*Task directions*: Starting from the line with "The height and width of the screenshot is (301, 406).", please copy exactly every line to the end of the listing, but not the pictures.

*Input data*:

----

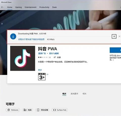The height and width of the screenshot is (116, 121).
Task: Click the star rating of the app
Action: [x=43, y=57]
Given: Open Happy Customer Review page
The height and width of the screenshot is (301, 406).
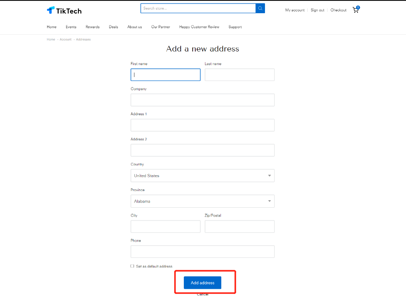Looking at the screenshot, I should tap(199, 27).
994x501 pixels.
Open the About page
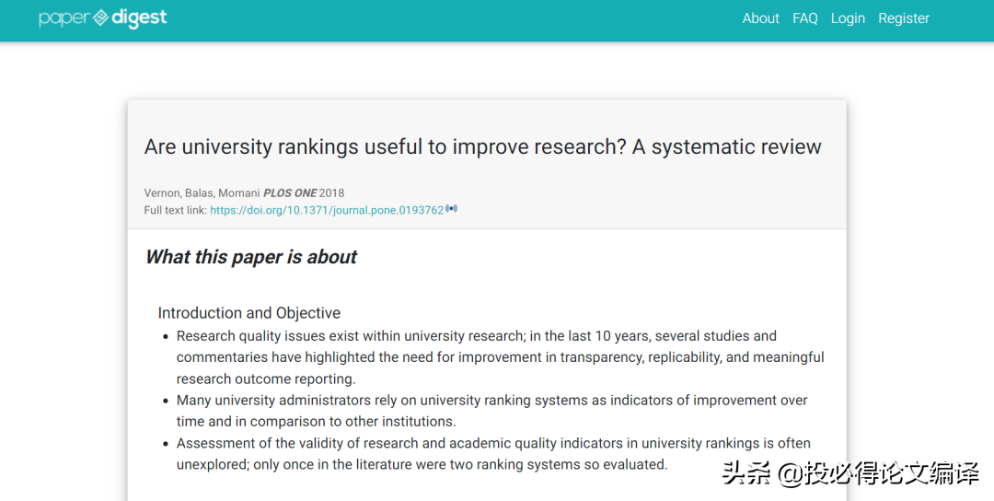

----

*Solution to this problem*:
The height and width of the screenshot is (301, 406).
Looking at the screenshot, I should tap(199, 27).
994x501 pixels.
Open the About page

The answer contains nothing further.